Run your own due diligence with Claude before you buy a small business.
Eight AI prompts build the market, customer, and revenue analysis on your own data room, no firm required.
Hey Adopter,
You found a business worth buying. A $2M agency, a $6M ecommerce brand, a regional services firm with steady cash. The numbers in the data room look fine. And the part where you actually pressure-test whether the market is growing, whether the customers stay, and whether the revenue plan is real? You are about to do it on a Saturday with a spreadsheet and a gut feeling.
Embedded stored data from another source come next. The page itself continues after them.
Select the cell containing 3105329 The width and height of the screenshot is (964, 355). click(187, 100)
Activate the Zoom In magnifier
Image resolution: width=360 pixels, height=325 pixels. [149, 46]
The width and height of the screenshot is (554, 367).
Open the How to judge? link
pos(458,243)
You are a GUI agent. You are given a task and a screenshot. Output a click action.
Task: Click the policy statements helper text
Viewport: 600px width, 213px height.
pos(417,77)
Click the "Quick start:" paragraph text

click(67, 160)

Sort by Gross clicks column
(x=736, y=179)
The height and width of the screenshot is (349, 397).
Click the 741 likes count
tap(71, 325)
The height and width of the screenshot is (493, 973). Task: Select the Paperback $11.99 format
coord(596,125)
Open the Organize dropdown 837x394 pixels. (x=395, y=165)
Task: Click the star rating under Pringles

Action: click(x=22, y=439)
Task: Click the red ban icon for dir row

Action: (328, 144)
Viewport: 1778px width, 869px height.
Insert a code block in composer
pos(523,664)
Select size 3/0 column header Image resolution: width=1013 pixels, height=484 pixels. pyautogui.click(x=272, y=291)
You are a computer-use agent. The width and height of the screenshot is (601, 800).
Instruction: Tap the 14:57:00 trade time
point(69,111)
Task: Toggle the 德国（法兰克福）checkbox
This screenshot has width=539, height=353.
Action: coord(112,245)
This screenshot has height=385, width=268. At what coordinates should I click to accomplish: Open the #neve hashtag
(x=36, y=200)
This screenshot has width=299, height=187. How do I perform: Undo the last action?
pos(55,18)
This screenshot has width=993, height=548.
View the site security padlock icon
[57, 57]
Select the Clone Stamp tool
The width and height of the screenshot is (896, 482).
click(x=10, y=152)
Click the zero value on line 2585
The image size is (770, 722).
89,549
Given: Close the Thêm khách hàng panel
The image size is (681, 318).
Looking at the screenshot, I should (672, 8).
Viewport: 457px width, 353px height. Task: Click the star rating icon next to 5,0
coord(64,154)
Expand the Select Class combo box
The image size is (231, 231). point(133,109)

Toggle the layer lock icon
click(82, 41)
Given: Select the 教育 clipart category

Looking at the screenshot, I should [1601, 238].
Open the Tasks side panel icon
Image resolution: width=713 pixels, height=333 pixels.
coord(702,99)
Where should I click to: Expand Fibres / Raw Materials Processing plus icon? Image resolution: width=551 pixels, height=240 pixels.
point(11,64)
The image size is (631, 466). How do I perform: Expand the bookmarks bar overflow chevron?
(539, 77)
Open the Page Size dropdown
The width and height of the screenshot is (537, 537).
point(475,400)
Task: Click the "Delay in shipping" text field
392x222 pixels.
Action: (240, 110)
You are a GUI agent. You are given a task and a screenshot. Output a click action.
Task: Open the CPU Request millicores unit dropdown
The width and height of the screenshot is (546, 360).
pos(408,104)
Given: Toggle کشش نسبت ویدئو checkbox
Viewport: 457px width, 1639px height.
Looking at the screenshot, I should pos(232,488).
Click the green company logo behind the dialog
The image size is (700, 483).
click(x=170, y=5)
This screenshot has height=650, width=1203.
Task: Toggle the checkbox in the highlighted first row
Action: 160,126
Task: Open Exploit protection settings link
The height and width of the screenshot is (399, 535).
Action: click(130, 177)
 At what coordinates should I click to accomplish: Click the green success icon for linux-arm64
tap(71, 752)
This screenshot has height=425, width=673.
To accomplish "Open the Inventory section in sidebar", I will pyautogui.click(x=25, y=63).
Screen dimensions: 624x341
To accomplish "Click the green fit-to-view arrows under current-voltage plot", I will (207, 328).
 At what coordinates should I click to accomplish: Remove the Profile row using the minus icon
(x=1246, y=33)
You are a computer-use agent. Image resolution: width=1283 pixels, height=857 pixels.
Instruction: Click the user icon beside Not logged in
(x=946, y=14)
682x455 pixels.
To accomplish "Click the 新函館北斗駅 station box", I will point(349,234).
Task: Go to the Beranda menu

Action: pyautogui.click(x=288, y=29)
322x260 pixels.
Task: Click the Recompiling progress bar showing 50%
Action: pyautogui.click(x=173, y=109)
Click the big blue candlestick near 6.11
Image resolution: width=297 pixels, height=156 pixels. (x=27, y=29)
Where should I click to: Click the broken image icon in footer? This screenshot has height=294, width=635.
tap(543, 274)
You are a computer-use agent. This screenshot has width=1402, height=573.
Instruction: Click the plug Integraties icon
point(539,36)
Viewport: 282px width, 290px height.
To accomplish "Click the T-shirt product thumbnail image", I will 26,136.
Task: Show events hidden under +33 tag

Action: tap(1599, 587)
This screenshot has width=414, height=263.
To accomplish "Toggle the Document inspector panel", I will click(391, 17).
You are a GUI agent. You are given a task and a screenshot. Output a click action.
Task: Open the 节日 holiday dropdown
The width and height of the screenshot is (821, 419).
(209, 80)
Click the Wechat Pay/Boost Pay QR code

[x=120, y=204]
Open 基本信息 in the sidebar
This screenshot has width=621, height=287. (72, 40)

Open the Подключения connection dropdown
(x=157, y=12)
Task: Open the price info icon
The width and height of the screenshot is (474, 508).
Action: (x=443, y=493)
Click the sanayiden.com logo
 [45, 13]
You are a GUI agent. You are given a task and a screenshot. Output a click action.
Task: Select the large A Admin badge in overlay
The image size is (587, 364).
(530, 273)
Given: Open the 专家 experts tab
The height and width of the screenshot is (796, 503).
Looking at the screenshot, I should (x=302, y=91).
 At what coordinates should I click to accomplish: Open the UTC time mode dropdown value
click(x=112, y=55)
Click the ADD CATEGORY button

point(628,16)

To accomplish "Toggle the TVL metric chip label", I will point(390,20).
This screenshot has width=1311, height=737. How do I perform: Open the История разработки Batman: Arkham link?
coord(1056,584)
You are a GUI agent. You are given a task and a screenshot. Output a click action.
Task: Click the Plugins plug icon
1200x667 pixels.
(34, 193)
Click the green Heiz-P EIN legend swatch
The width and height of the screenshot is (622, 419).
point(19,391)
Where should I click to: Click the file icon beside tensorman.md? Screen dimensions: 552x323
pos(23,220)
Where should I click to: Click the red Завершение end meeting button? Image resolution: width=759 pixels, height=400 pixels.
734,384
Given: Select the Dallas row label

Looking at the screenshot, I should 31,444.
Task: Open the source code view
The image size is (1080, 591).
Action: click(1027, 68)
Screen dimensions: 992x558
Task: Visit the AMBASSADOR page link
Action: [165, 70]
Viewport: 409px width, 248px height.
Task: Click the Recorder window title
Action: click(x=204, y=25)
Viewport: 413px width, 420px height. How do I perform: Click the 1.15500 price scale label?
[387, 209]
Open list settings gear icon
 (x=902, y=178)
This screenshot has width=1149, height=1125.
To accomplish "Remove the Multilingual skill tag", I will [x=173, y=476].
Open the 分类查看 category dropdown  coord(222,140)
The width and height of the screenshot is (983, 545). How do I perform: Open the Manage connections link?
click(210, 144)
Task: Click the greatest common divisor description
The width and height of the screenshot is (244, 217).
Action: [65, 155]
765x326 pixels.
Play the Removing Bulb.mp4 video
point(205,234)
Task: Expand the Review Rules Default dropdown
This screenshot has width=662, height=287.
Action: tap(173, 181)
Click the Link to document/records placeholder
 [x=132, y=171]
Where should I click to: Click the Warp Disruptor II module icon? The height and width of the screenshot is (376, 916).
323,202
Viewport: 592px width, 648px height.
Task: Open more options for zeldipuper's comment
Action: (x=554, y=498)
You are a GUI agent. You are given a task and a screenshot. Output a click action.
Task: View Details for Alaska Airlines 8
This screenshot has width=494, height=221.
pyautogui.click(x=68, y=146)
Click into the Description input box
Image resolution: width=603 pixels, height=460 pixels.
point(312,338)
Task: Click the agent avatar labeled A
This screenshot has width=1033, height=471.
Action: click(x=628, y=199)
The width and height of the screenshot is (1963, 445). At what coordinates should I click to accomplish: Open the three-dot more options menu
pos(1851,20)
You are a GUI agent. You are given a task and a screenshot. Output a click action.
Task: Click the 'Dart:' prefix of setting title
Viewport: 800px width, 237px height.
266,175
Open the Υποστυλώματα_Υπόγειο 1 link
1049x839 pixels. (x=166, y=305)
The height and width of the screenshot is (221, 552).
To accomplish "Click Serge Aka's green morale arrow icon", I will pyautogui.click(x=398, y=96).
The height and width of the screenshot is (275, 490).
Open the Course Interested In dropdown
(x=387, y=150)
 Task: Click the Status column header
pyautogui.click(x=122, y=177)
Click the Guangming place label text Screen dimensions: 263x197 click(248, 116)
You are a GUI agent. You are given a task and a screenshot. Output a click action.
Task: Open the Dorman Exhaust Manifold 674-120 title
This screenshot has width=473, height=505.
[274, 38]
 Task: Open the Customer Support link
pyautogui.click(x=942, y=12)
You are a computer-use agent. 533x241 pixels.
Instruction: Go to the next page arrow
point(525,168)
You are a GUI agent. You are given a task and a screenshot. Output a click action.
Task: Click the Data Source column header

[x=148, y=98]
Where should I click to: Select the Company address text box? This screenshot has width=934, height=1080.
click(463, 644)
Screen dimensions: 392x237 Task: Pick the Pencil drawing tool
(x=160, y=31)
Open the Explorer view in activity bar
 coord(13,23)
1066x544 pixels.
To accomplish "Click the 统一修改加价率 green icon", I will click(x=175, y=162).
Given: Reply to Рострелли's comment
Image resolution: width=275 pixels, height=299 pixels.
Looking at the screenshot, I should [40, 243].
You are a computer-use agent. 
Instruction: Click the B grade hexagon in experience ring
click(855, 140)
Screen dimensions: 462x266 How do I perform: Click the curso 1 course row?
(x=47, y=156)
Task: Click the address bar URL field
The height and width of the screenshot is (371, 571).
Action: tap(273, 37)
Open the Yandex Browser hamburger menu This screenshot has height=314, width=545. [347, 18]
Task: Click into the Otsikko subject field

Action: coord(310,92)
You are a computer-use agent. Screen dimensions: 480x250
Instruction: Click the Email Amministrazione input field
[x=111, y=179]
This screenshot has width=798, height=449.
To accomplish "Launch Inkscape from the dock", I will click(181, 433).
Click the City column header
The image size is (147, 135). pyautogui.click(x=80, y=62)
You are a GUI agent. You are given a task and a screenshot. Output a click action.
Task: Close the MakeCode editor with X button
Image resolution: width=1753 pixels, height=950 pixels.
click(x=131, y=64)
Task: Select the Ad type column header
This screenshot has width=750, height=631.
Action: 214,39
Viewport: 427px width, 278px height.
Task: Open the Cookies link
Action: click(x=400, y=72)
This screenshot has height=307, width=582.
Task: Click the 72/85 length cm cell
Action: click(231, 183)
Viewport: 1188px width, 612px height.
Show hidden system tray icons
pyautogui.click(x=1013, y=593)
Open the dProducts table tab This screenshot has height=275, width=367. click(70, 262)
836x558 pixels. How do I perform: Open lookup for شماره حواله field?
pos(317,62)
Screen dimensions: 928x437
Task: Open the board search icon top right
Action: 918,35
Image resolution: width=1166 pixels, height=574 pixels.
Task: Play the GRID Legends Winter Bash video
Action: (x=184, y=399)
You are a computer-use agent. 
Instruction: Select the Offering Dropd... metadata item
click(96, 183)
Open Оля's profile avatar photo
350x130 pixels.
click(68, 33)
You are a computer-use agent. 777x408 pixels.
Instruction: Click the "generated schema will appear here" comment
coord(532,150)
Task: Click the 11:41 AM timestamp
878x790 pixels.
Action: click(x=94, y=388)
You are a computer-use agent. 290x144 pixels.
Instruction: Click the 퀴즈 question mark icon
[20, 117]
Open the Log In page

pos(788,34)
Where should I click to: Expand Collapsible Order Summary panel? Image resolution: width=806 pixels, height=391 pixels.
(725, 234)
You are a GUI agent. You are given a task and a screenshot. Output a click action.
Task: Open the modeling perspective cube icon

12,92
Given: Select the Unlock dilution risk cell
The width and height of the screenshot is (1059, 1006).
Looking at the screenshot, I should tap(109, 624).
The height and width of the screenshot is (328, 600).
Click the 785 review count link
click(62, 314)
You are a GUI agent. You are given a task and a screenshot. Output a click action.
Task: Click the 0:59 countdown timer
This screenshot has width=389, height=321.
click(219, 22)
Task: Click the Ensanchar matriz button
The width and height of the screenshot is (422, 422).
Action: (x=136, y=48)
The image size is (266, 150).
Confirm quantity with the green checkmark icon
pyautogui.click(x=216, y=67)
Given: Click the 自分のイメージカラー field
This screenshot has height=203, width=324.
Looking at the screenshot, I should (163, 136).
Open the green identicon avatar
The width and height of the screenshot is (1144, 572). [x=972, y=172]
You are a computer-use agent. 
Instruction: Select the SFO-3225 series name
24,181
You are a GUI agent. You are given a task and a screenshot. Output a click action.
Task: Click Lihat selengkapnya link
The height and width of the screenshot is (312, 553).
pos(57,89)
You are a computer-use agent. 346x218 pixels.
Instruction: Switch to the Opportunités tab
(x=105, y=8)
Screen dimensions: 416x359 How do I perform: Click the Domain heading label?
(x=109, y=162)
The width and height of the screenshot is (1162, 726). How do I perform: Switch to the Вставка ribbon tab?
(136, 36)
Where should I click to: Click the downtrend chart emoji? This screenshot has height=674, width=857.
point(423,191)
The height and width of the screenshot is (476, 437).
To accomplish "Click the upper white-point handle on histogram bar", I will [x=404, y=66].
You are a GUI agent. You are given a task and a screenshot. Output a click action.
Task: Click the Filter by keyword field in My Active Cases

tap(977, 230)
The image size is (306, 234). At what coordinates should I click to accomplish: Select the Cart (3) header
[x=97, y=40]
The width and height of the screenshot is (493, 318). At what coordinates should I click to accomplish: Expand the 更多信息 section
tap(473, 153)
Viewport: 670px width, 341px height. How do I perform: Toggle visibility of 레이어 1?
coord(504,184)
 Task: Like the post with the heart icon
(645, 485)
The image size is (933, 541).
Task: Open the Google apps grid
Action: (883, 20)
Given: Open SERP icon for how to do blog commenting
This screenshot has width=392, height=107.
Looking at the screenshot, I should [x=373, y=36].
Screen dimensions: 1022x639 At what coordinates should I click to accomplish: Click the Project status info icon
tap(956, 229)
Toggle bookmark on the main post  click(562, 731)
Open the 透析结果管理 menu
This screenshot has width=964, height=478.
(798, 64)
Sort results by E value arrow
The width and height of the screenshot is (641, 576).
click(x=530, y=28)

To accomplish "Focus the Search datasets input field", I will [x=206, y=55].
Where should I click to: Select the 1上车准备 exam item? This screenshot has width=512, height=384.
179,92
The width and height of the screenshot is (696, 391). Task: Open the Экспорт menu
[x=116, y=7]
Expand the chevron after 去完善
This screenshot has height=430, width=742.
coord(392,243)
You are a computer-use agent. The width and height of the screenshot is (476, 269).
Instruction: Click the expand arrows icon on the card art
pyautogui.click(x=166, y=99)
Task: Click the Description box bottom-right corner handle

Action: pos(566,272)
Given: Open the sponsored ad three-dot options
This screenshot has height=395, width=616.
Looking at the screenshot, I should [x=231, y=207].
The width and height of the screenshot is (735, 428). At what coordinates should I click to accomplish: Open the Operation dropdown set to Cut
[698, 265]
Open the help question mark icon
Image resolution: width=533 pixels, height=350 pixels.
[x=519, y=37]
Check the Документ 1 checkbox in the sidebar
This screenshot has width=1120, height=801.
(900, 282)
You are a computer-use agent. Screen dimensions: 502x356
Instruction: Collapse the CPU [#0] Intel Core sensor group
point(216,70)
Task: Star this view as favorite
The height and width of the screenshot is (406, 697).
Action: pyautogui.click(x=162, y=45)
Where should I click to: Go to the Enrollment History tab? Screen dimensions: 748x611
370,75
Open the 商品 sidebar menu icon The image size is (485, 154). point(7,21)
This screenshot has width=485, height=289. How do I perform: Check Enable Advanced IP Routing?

That is how most small acquisitions happen. Not because buyers are lazy. Because real commercial diligence costs more than the deal can justify. A boutique will run the analytical build for around $50,000, and on a small target it buys a decision you were going to make anyway. So you skip it. You buy half-blind. Then you learn in month four that the top two customers were already halfway out the door and the growth story was one good quarter, not a trend.
I advise companies on putting AI to work where it earns its keep, and this is one of the clearest cases I have seen. The grunt work inside a $50,000 diligence build is the kind of structured, repeatable analysis a capable model handles well. Market sizing. Competitive position. Cohort retention. A revenue model built from drivers, not the seller’s optimism. The memo at the end.
So I built the whole thing as eight prompts you load into your prompt manager and run in order on your own data room. It will not do everything a firm does. It gets you about 80% of the way, which on a small deal is the gap between buying blind and buying informed.